Zhejiang East Asia Pharmaceutical's (SHSE:605177) Shareholders Have More To Worry About Than Only Soft Earnings
The subdued market reaction suggests that Zhejiang East Asia Pharmaceutical Co., Ltd.'s (SHSE:605177) recent earnings didn't contain any surprises. However, we believe that investors should be aware of some underlying factors which may be of concern.
See our latest analysis for Zhejiang East Asia Pharmaceutical
The Impact Of Unusual Items On Profit
To properly understand Zhejiang East Asia Pharmaceutical's profit results, we need to consider the CN¥12m gain attributed to unusual items. While it's always nice to have higher profit, a large contribution from unusual items sometimes dampens our enthusiasm. When we crunched the numbers on thousands of publicly listed companies, we found that a boost from unusual items in a given year is often not repeated the next year. And, after all, that's exactly what the accounting terminology implies. If Zhejiang East Asia Pharmaceutical doesn't see that contribution repeat, then all else being equal we'd expect its profit to drop over the current year.
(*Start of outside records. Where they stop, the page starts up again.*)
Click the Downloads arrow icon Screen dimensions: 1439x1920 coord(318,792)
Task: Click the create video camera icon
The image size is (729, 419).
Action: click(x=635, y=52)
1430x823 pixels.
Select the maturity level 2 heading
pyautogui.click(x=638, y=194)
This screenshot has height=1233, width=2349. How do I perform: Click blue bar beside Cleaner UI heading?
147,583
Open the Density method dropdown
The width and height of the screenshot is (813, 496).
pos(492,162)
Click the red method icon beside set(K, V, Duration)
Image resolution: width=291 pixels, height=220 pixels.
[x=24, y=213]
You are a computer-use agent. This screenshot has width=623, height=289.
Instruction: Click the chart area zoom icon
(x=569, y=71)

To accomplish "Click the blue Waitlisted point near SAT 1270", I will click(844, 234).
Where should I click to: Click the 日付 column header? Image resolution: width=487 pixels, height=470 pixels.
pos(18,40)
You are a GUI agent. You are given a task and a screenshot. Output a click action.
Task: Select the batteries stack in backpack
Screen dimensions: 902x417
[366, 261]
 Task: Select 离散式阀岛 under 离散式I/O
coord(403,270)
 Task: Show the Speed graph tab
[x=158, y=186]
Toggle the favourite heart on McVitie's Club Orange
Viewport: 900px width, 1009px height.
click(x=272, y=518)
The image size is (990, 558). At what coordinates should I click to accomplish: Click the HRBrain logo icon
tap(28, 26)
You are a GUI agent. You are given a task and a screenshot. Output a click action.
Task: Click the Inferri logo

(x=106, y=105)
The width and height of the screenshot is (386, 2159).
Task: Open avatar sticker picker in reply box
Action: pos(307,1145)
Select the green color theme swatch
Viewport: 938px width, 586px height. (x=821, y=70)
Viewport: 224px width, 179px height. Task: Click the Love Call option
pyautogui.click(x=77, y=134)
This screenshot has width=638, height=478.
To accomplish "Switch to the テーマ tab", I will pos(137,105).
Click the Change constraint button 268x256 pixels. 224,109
That might leave you wondering what analysts are forecasting in terms of future profitability. Luckily, you can click here to see an interactive graph depicting future profitability, based on their estimates.
Our Take On Zhejiang East Asia Pharmaceutical's Profit Performance
Arguably, Zhejiang East Asia Pharmaceutical's statutory earnings have been distorted by unusual items boosting profit. Therefore, it seems possible to us that Zhejiang East Asia Pharmaceutical's true underlying earnings power is actually less than its statutory profit. But at least holders can take some solace from the 30% per annum growth in EPS for the last three. The goal of this article has been to assess how well we can rely on the statutory earnings to reflect the company's potential, but there is plenty more to consider. If you'd like to know more about Zhejiang East Asia Pharmaceutical as a business, it's important to be aware of any risks it's facing. At Simply Wall St, we found 2 warning signs for Zhejiang East Asia Pharmaceutical and we think they deserve your attention.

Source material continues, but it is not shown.